Vendo a vida transformar-se a partir do trabalho voluntário Flor vai abrindo brechas para “cuidar da família e da comunidade”. Processo esse nem sempre fácil, como ela começa a nos contar - mas somente após ir atrás do filho mais velho (9 anos). Uma vizinha viera avisar que o vira brincando na rua.. A comunidade estava ainda um tanto agitada dado o assalto da véspera e por isso era melhor trazê-lo logo:
Conciliar as coisas de casa e do projeto é difícil, é complicado. Tem dia que eu amanheço estressada, aí vou fazer o almoço, vou fazer as coisas, nem quero sair pra canto nenhum, aí me lembro que tenho que fazer divulgação de alguma coisa, ou que tenho que estar na associação porque vão precisar de mim [...] No dia que eu falto uma reunião, o pessoal vem logo pra cá pra saber porque eu faltei! [...] É difícil até fazer as coisas em casa às vezes. Aqui tem dia que sai uma pessoa e chega outra. Acontece de eu ter que lavar a roupa “a prestação”, porque a gente começa a conversar e não vê o tempo passar. Eu brinco dizendo que vou mudar a sede do projeto pra cá! (diz rindo) Eu já pensei em deixar o grupo de dança, mas o padre falou pra eu continuar e eu continuei. Elas gostam tanto! Vem correndo tudinho pra cá quando é dia de ensaio, pedem pra eu ir abrir logo a associação. (Flor. Entrevista em 18/10/2017).
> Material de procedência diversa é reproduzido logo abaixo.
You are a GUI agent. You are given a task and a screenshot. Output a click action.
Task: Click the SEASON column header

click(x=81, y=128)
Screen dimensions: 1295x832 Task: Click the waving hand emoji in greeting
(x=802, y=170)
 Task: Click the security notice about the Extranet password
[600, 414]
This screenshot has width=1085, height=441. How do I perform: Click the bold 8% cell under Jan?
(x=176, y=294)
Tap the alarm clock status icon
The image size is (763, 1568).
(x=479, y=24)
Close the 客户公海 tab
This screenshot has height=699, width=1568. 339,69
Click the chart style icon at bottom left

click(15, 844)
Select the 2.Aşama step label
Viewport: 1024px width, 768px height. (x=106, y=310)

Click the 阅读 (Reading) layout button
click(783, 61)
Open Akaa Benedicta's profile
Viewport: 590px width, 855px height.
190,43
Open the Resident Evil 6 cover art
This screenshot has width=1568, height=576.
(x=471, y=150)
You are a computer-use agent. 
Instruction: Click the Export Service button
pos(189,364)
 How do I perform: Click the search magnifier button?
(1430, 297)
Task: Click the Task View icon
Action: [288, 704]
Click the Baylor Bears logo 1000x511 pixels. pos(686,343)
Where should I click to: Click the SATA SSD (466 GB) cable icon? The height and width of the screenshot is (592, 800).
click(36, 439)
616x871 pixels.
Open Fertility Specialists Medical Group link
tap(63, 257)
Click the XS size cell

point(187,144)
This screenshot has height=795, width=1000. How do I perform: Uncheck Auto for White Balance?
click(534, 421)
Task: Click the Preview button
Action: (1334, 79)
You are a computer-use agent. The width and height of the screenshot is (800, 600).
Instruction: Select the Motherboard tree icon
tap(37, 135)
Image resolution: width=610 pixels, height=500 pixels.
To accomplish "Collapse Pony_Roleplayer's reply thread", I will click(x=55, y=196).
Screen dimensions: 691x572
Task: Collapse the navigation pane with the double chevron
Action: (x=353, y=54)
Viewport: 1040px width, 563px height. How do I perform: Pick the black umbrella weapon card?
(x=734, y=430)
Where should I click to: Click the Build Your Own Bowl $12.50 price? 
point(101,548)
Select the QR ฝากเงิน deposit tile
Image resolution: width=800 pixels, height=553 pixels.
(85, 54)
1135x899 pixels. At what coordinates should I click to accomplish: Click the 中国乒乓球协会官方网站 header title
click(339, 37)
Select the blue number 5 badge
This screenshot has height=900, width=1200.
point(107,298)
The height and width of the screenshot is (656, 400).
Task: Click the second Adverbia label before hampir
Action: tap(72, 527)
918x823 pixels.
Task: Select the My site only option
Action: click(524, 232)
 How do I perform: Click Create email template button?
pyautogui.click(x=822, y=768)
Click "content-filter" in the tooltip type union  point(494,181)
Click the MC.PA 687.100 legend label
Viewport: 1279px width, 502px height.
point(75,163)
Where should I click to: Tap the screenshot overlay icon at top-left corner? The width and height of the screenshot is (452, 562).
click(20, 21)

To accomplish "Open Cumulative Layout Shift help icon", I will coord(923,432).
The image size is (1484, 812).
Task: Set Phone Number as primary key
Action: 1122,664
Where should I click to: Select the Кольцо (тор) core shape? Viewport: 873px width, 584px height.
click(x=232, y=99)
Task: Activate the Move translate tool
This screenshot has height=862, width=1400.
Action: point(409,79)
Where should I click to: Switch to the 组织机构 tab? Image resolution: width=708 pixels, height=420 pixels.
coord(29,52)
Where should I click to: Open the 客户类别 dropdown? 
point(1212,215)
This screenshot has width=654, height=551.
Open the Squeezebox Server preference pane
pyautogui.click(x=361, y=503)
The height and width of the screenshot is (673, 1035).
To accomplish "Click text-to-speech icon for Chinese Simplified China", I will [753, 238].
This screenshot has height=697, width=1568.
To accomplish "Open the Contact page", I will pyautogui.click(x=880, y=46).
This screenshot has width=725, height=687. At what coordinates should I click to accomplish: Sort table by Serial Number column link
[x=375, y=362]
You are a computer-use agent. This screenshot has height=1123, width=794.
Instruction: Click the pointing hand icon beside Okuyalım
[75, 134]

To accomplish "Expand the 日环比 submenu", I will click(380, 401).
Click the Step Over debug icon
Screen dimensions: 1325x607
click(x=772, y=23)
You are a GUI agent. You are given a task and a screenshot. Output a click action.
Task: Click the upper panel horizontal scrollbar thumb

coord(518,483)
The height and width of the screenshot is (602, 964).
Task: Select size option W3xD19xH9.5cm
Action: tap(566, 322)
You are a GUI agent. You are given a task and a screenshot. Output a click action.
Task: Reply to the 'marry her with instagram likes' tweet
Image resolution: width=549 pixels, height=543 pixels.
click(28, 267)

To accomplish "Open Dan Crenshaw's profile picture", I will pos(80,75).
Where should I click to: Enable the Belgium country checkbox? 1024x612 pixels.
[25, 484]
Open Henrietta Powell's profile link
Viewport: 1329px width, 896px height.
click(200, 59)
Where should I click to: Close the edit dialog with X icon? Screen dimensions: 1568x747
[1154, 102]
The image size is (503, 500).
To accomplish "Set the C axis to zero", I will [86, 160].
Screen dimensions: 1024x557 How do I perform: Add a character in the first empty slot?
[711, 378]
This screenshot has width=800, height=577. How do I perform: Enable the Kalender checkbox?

Na vez em que fui encontrá-la novamente, ela estava fazendo uma arrecadação de
roupas usadas para o natal – inclusive para os próprios filhos. Sentadas na calçada de uma
vizinha conversamos sobre o trabalho voluntário e sobre os seus planos futuros: ‘Eu estou pensando sair do projeto. Tá tendo muitos problemas. As coisas aqui em casa também não estão muito bem. Tô pensando em ficar só no grupo de mulheres e no de artesanato. E começar a ajudar na criação da biblioteca da associação!” (Flor. Entrevista em 13/11/2017).
No início de 2018 Flor deixaria as ações do projeto Amo Cuidar. Juntamente com Dona Orquídea estava se dedicando a conseguir parcerias para os novos projetos da associação. Ela estava enfrentando problemas no casamento, mas afirmou que não deixaria o trabalho voluntário: “Eu amo o trabalho com as crianças. Por isso quero tanto que a biblioteca
seja criada. Aqui eu aprendi a rir. As mulheres da associação são a minha segunda família! –
eu até disse isso no almoço que teve do grupo de mulheres – todas nós choramos nesse dia.”
(Flor. Entrevista em 30/01/2018).
No mês de janeiro de 2018 a biblioteca era implantada no Gereba, como parte das atividades da associação. Com a ajuda de Dona Orquídea, Flor ficaria responsável pelo controle e liberação de livros. Pouco tempo depois, as atividades envolvendo crianças e leitura também passariam a acontecer.
Figura 43 – Crianças em atividade na biblioteca do Gereba
Fonte: Acervo cedido pela organizadora do projeto da biblioteca (09/02/2018).
“Tá tendo a maior polêmica aí na associação. Querem saber quem vai cuidar da
biblioteca, porque dizem que vai dar muito trabalho. Eu cuido!” (Flor. Entrevista em
20/01/2018).
Figura 44 – Flor com crianças na biblioteca da associação de moradores e
moradoras no Gereba
As mulheres que são voluntárias na associação participaram, cada qual a sua maneira, do processo de implantação da biblioteca. Artistas e jovens educadores, moradores e moradoras de periferia também, alguns do próprio Jangurussu. Todos sensibilizados com o impacto na comunidade da problemática do narcotráfico e da disputa entre facções. Juntos fizeram uma grande mobilização nas redes sociais. Em pouco tempo começou a chegar doações de livros de várias partes da cidade. Cada vez mais eu via Flor “desabrochar” – assumir-se como sujeito, como fonte de iniciativa, responsabilidade e compromisso. De uma
ação de abrir-se, outras aberturas podem vicejar – ela nos mostrava.